2. The apparatus according to claim 1, wherein the at least one slide includes an immunohistochemistry slide, and the two or more stained cores of the immunohistochemistry slide include a tissue sample.
3. Determining the slide identification is Extracting the metadata from the slide labels using an image processing algorithm, The apparatus according to claim 1, including the following:
4. The apparatus according to claim 1, wherein determining the slide identification using the metadata includes extracting the slide identification from an electronic health record database.
5. The apparatus according to claim 1, wherein aligning the stained cores of the target includes one or more of the following: rotating the at least one digital slide, translating the at least one digital slide, and reflecting the at least one digital slide.
6. The aforementioned device Using metadata to identify the stained core of the target, Use at least one handling mirror, The aforementioned stained cores are superimposed on a verification control, The apparatus according to claim 1, further configured to align the stained cores of the object, including the mirror image configuration, into the standard form.
7. The apparatus according to claim 6, wherein aligning the two or more stained cores, including the mirror image configuration, into the standard form comprises using the texture, deconvoluted channels, and at least one stain of the two or more stained cores.
8. The time data associated with the at least one slide indicates which of the multiple preprocessing steps generated the failure associated with the at least one slide. The time data associated with at least one of the aforementioned slides is organized in chronological order, The plurality of preprocessing steps corresponding to the aforementioned time data are organized in a time series, Using the aforementioned time data, one of the multiple pre-processing steps corresponding to the failure is identified. The apparatus according to claim 1, used for determining by
9. The verification output is further configured to cross-validate the positive control core, and the cross-validation is performed One or more optical device parameters of the optical device are configured as a function of the stained core of the target and the positive control core, Scanning the stained core of the target at a certain magnified resolution using at least one of the optical devices, The stained core of the subject is compared with the control core, To generate cross-validation output, The apparatus according to claim 1, including the following:
10. A method for automatically verifying quality data associated with at least one slide, wherein the method is: Receiving at least one digital slide corresponding to at least one slide from at least one optical device, wherein the at least one slide includes two or more stained cores; Metadata is used to determine slide identification, The method involves locating the at least one digital slide using at least one object detection technique, wherein locating the at least one digital slide is Identifying the target stained core from the two or more stained cores, and Aligning the stained cores of the aforementioned target into a standard format, This includes location identification, Evaluating the stained core of the subject using a predetermined threshold, the evaluation is performed by To compare the stained core of the subject with a control core, The process involves generating a validation output as a function of comparison between the stained core of the subject and the control core, wherein generating the validation output includes utilizing a stain statistical model configured to calculate at least one predetermined value, the at least one predetermined value being configured to validate the at least one digital slide.
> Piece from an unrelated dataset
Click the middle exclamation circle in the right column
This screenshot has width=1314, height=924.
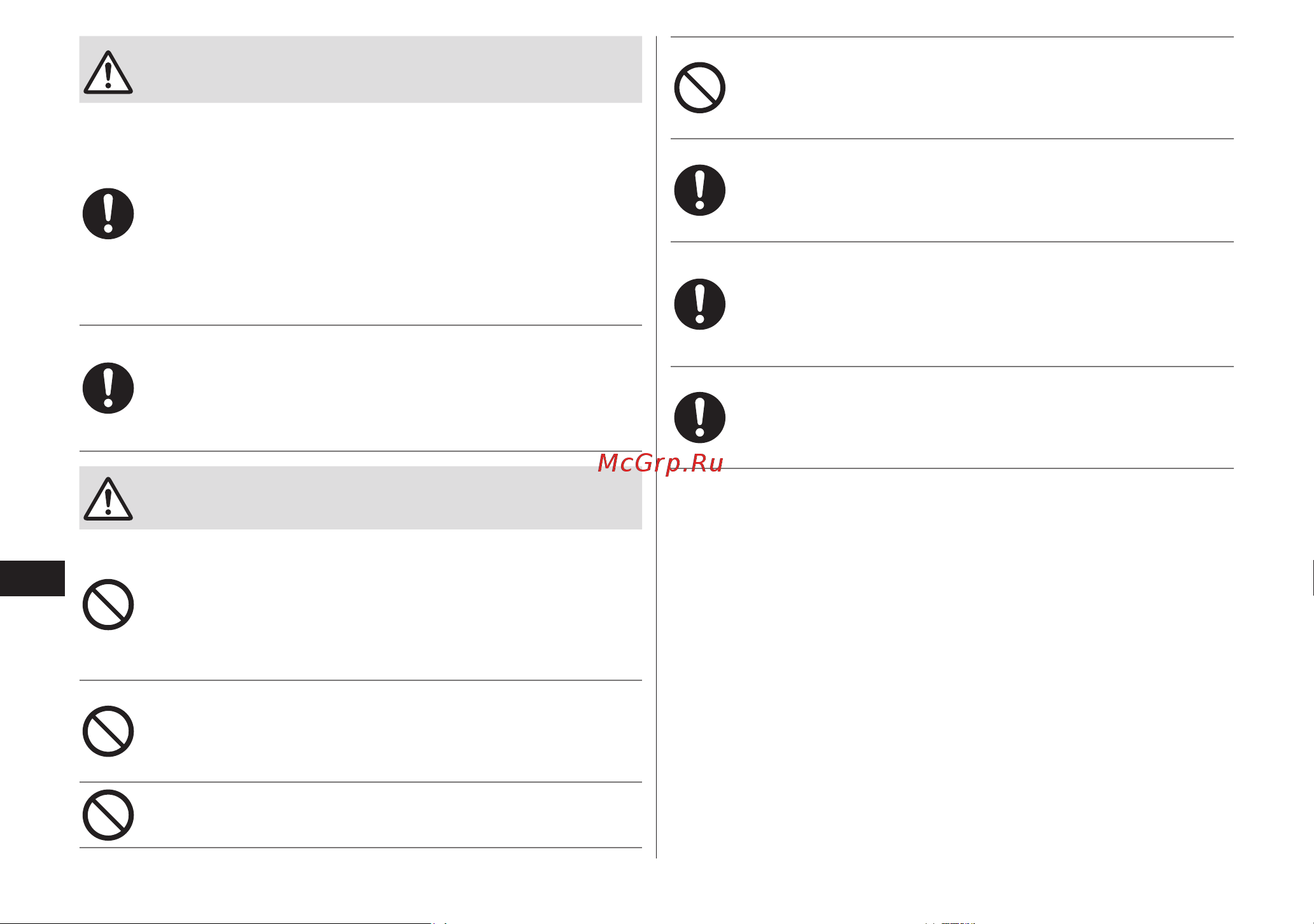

The verification output is transmitted to the downstream device. The reliability of the verification output is confirmed by cross-validating the positive control core of the verification output, wherein the cross-validation is performed Configuring one or more optical device parameters, including at least the magnification level and scanning speed of the optical device, as a function of the stained core of the target and the positive control core, such that the optical device parameters are adjusted to ensure precise specific attributes of the stained core. Scanning the stained core of the target at a certain magnified resolution using at least one of the optical devices, Comparing the stained core of the subject with the control core, To generate cross-validation output, This includes cross-validation, and For further operation, the cross-verification output is transmitted to the display device. This includes evaluating, Methods that include...
11. The method according to claim 10, wherein the at least one slide comprises an immunohistochemistry slide, and the two or more stained cores of the immunohistochemistry slide comprise a tissue sample.
12. Determining the slide identification is Extracting the metadata from the slide labels using an image processing algorithm. The method according to claim 10, including the method described in claim 10.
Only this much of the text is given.